Extract the records in full, leaving every picture out.

[Data items]
%%

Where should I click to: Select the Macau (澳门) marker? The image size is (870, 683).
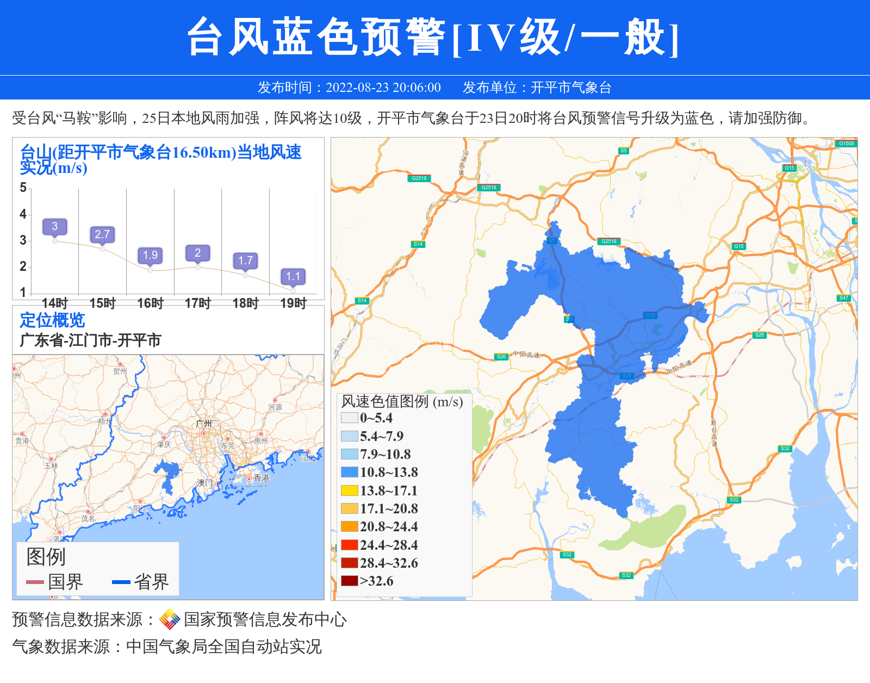point(219,483)
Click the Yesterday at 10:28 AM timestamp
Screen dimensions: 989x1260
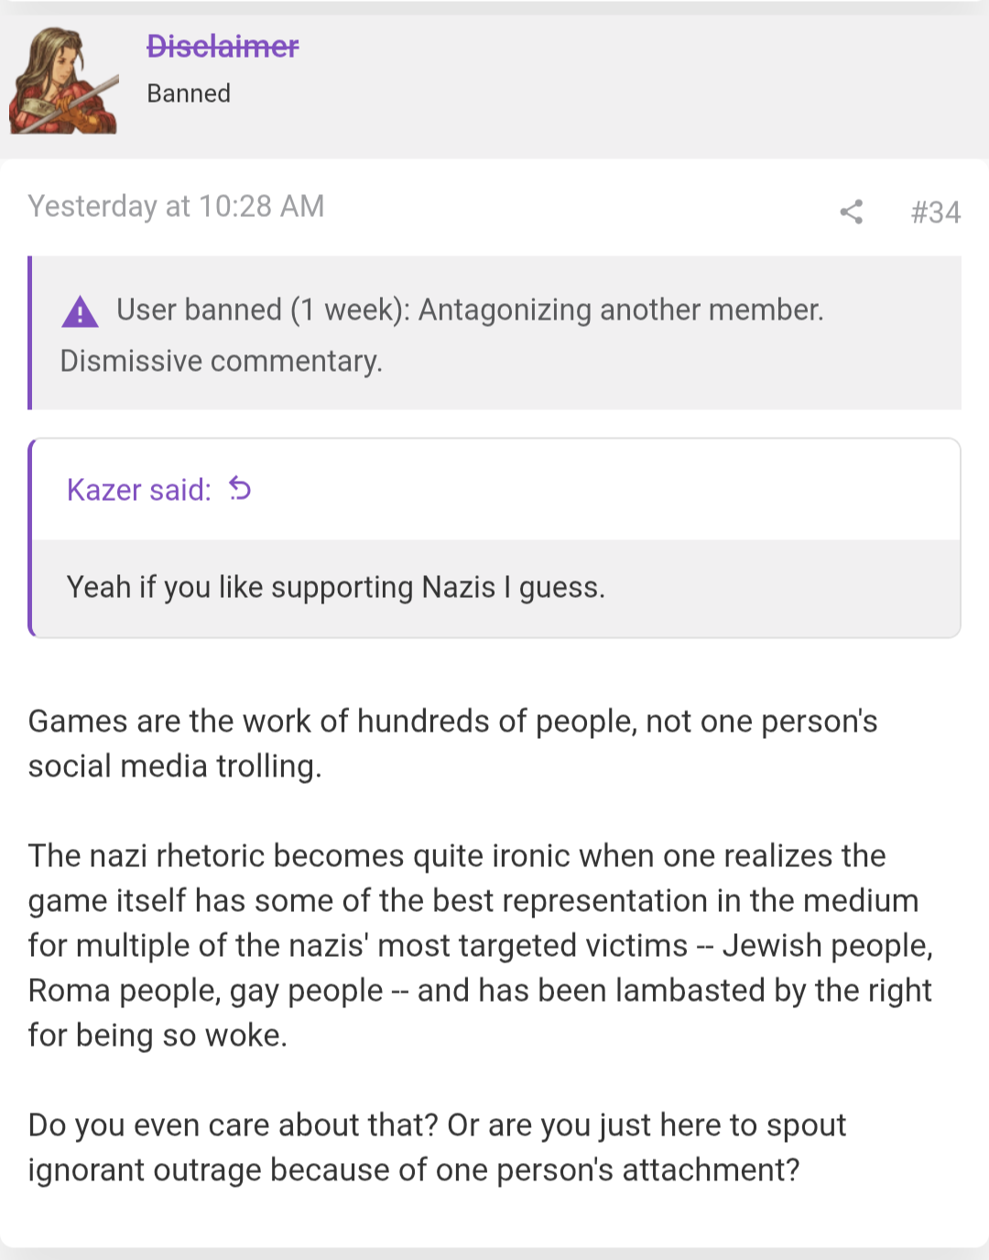coord(176,206)
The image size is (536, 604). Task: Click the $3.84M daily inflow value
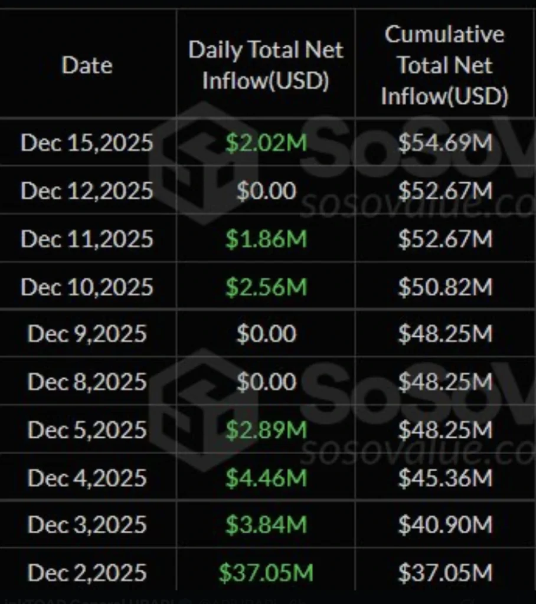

%%

*Solution to the exercise:*
Where should I click to: Select the Macau (澳门) marker? The image size is (870, 683).
point(219,483)
Click the Yesterday at 10:28 AM timestamp
Screen dimensions: 989x1260
coord(176,206)
The image size is (536, 604). Task: Click the $3.84M daily inflow value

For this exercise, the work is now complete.